La petite entreprise Tiny Onion poursuit sa folle expansion. Depuis quelques années, James Tynion IV s'est paré d'une casquette de grand commandant chargé de former la nouvelle génération de talents dans le domaine de l'horreur en comics, sur plusieurs fronts. D'un côté, la compagnie du scénariste produit de nouvelles séries originales, ainsi que des anthologies... et de l'autre, pour certains segments parallèles, les concepts entamés par le passé accueillent de nouvelles équipes créatives. Ce qui sera bientôt le cas pour la curieuse série des "True Weird", une collection lancée par Tynion avec la série des Blue Book sur Substack. Concept simple : broder sur la base de théories du complot, de folklores du monde réel, de ces histoires surnaturelles que le public a été capable de prendre au sérieux. Comme les petits hommes verts, le Monstre du Loch Ness, ou la Terre Plate.
La collection en question a été confirmée chez Dark Horse, qui avait récupéré les droits des séries Blue Book dans la foulée de leur prépublication sur Substack, et enchaîné avec un comics sur le Jersey Devil l'an dernier. Or, l'optique a encore été placée sur cette même ligne directrice pour la création originale du jour : encore une fois, nous allons nous intéresser aux monstres du réel, aux célèbres "cryptides", les bestioles que le public a été capable de prendre au sérieux au point de reccueillir des témoignages, des articles de presse et autres théories du complot. Avec le projet Beast of Boriken, Julio Anta (This Land is our Land : A Blue Beetle Story) et Daniel Irizarri (Cemetery Kids Don’t Die) vont effectivement revenir sur le cas du Cupacabra.
Célèbre bestiole issue de l'imaginaire des pays de l'Amérique du Sud, le monstre en question est un peu l'équivalent local de la Bête du Gévaudan : un animal mythique et carnassier que l'on a souvent tenu pour responsable de certains massacres de bétails. Celui-ci a déjà été évoqué dans de très nombreuses oeuvres de fiction. En l'occurrence, Anta et Irizarri ont prévu de documenter l'origine géographique fondamentale du Chupacabra.

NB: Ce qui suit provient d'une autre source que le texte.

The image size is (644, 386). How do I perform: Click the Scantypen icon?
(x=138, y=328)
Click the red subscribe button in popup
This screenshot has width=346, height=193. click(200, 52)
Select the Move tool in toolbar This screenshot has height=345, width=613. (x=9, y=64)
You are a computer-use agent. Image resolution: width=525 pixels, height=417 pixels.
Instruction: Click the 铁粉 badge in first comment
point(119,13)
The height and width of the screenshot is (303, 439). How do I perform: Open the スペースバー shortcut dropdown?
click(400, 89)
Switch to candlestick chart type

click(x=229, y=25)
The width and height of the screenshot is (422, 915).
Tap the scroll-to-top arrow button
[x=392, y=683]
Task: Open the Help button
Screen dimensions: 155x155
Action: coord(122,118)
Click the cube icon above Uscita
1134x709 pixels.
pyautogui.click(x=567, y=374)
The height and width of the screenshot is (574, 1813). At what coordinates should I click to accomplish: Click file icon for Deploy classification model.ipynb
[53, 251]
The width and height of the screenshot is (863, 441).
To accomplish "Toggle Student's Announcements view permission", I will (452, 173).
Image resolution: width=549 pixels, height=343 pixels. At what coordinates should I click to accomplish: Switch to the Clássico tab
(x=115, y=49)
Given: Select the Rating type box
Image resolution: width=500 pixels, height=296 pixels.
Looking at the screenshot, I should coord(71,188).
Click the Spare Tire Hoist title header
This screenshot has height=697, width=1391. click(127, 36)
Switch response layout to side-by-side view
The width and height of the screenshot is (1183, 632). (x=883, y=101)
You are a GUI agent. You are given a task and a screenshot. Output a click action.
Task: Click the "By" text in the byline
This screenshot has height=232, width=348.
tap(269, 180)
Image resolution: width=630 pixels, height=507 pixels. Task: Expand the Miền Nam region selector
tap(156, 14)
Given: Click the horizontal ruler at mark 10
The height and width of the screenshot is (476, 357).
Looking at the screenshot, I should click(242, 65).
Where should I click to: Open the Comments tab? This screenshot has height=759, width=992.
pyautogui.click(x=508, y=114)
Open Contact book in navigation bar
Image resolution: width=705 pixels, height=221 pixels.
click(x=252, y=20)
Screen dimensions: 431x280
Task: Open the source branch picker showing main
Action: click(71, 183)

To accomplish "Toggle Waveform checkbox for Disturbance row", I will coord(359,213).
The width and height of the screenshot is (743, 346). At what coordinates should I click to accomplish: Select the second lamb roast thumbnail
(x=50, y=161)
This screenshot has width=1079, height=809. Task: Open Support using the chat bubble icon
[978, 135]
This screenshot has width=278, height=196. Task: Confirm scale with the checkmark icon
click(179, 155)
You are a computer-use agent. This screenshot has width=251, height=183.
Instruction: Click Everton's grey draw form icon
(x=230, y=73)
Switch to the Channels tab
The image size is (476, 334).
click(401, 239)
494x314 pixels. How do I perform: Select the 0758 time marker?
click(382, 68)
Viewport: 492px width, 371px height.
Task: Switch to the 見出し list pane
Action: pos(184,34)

Et effectivement, au départ, la créature aurait été évoquée pour la toute première fois depuis l'île de Porto Rico, ancienne colonie espagnole cédée aux Etats-Unis et considéré comme un territoire officiel de la fédération depuis plus d'un siècle, malgré de nombreux débats autour du statut réel des occupants de cet état.

Dans le présent, en particulier depuis l'an dernier sous la présidence moderne de Donald Trump, les discussions autour de Porto Rico ont repris de plus belle pour insister sur l'ouverture d'un processus d'autodétermination susceptible d'accorder au pays un statut indépendant. Or, c'est justement sous cet angle que la série Beast of Boriken compte traiter l'allégorie du Chupacabra. Plus qu'un simple comics d'horreur, on comprend que le projet devrait surtout évoquer l'identité portoricaine, l'histoire de l'île et la réalité politique de ce territoire.
A savoir :
"À Porto Rico, Loli Flores, militante engagée, lutte contre le développement excessif de l'île par les investisseurs étrangers. Lorsqu'une cérémonie amorce l'ouverture d'un nouveau chantier, les festivités sont interrompues par l'apparition d'une créature surnaturelle. Loli va alors découvrir que les légendes du Chupacabra ne sont pas de simples rumeurs folkloriques, mais les manifestations d'un monstre légendaire qui protège, parfois brutalement, les autochtones de l'île des rapaces venus de l'extérieur. Au moment où Loli s'engage dans cette découverte, le Chupacabra suit sa propre route, semant massacres et destruction sur son passage."
Beast of Boriken #1 est attendu pour le 1er janvier 2026 avec des couvertures de Naomi Franq et Max Fiumara et une mise en couleurs de Patricio Delpeche.